In ihrem Antrag erwähnen die Brüder, dass Paul durch Deutschland, Frankreich, und die Schweiz und Johann Stephan durch Frankreich, Holland, England und Italien gereist sei.

Hatten die Gebrüder Burgermeister Erfolg mit ihrer Bittschrift? Und ob; sie bemühten sich nicht vergeblich. Die Antwort des Kaiser datiert vom 12. August 1704, was beweist, dass es die kaiserliche Kanzlei nicht für nötig fand, die Angaben der Brüder Burgermeister zur Geschichte ihres Geschlechts auf ihre Richtigkeit zu überprüfen. Der kaiserliche Brief sagt, dass sie sollen "in ewiger Zeit recht gebohrene Lehens, Turniers genoss Edelleute" sein.
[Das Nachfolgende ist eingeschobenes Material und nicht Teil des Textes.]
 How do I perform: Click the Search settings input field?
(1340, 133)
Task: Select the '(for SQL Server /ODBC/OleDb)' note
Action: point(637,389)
Die Namensform "Burgermeister von Deyzisau" wird ihnen und ihren Erben verliehen.

 

Zürich
Wir können nur ahnen, woher die Burgermeister kamen, die schon 1357 im Steuerrodel der Stadt Zürich aufgeführt sind. So wohnte an der Wacht am Neumarkt im Haus 96 ein Heintz Burgermeister (er trägt die Nummer 96 im Steuerregister) während an der Wacht Linden im Haus 47 ein Knecht mit unserem Namen hauste. 1362 finden wir einen Burgermeister an der Wacht am Rennweg im Haus 73 und einen Johannes im Mannesse Haus. Im Niederdorf gab es ein Burgermeister Haus am Riet. In den Stadtbüchern von Zürich aus dem 14. und 15. Jahrhundert treffen wir noch auf einen „Wernlú, consulibus I mark“, er erscheint allerdings auf der Liste der „Strafbaren“. 1369 verschwindet der Name Burgermeister aus den Steuerbüchern.


Thurgau
Nur wenige Jahre nach der Eroberung des Kantons Thurgau durch die Zürcher (und andere) finden wir die Burgermeisters in diesem Kanton wieder. Ab Ende des 15. Jahrhunderts stossen wir auf den Namen Burgermeister in Dokumenten aus Konstanz, Märstetten, Altenklingen, Hugelshofen, Weinfelden, Lipperswilen, Egelshofen und natürlich Engwang.